Lithography is the process of making mechanical parts and structures by photographically exposing a light sensitive material, or photo-resist, to create patterns that may either be used directly, or which may act as shields to allow selective etching of lower layers. Alternatively, it can produce moulds to fill with metals, ceramics, polymers, glasses or even bio- and nano-engineered materials. Lithography is the cornerstone of the semiconductor industry where the world's top ten manufacturers have combined annual sales in excess of US$400 billion.

The semiconductor microchip is a planar device and the lithography techniques used are essentially two-dimensional. The emerging field of microtechnology, or MEMS, where additional functions such as actuation, sensing or microfluidics are integrated with the intelligent microchip has brought the need to manufacture devices with three-dimensional structure. Techniques used for this to date include excimer laser micromachining, UV lithography, electrodischarge machining, and electrochemical machining. However none of these are capable of manufacturing structures with high depth to width ratios.

In 1991 researchers at the German atomic research centre (Forschungzentrum Karlsruhe) announced the development of a deep x-ray lithography technique using synchrotron light. They used this to manufacture arrays of fine gas nozzles used for the separation and enrichment of uranium.

They called the technique LIGA, a German acronym that stands for lithography, electroplating, and replication by injection moulding or embossing.

LIGA is a major advance; it produces structures with:

• micron-sized features
• aspect ratios (depth:width) of more than 100, which is essential for power transfer in micro devices
• optically smooth side walls, which is vital for telecommunications applications
• almost perpendicular walls, which is made possible by the highly collimated synchrotron x-ray beam.

By way of comparison, excimer laser lithography achieves aspect ratios in the region 4-16, has side-wall roughness of around 75 nm R.A. or more, and produces a 7-12 degree wall angle.
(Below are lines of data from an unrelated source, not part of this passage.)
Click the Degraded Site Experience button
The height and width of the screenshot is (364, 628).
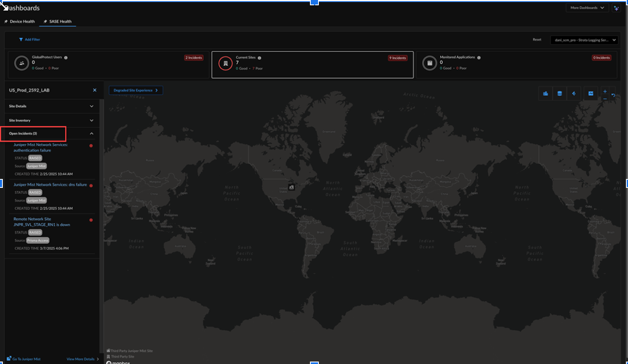pyautogui.click(x=136, y=90)
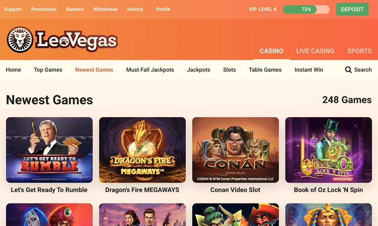Open the Let's Get Ready To Rumble game
The height and width of the screenshot is (226, 378).
49,150

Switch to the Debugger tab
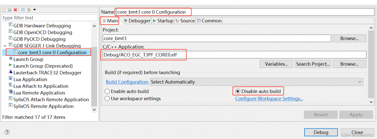coord(137,21)
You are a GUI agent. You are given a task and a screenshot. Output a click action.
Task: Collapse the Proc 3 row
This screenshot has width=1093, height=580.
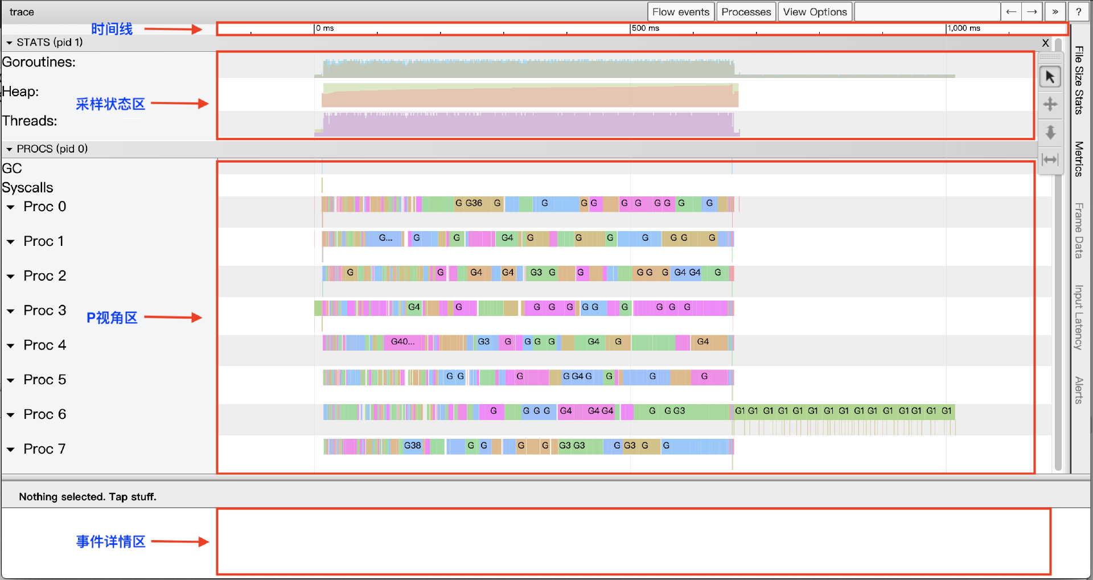point(11,311)
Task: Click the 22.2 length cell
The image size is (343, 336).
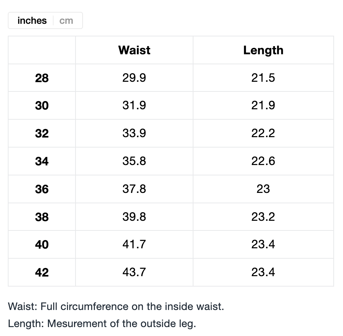Action: click(x=263, y=133)
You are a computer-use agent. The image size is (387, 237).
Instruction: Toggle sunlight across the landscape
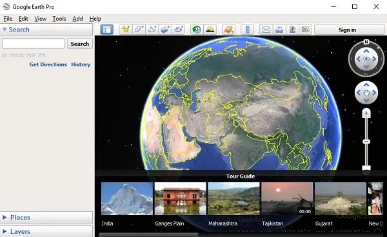coord(210,30)
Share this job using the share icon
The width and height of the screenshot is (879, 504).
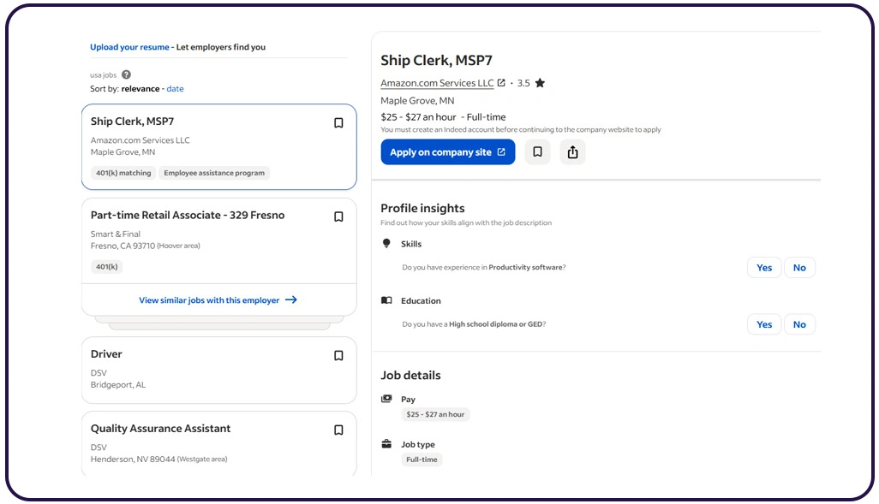[x=572, y=152]
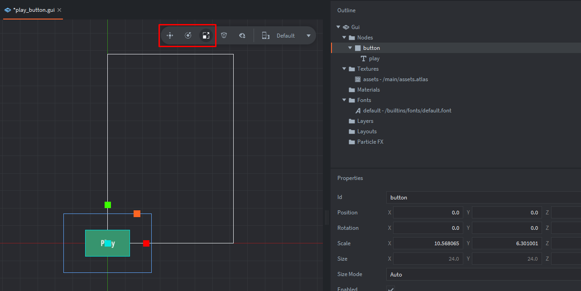The height and width of the screenshot is (291, 581).
Task: Activate the Scale tool in viewport toolbar
Action: tap(206, 35)
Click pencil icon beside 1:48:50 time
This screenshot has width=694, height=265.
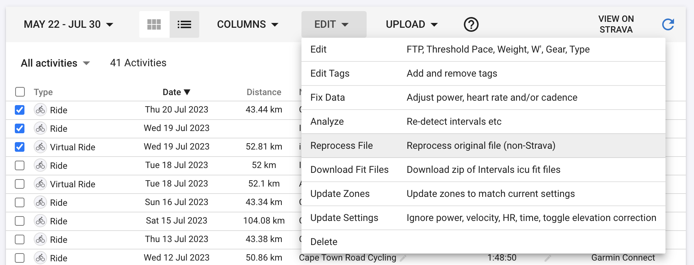pos(548,258)
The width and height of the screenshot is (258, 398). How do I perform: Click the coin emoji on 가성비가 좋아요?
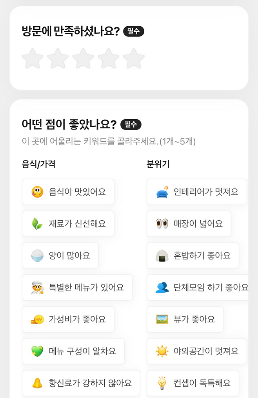[38, 319]
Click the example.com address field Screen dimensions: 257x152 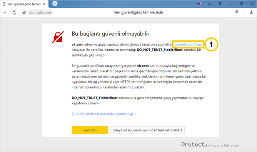(x=40, y=12)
LIGA was developed using polymethylmethacrylate (PMMA) as the x-ray sensitive material. Precast sheets of PMMA are glued to a previously plated holder and exposed to x-rays. PMMA requires around 4500 J/cm³ to expose, leading to exposure times of around 2-3 hours on a synchrotron. More recently, an epoxy-based resist borrowed from the microelectronics industry called SU-8 has been used. Since this requires only 35 J/cm³ to expose, exposure times are reduced to the order of 60 seconds. This completely transforms the cost analysis of LIGA and has brought the process into prominence as a serious competitor in the market for mass-production processes.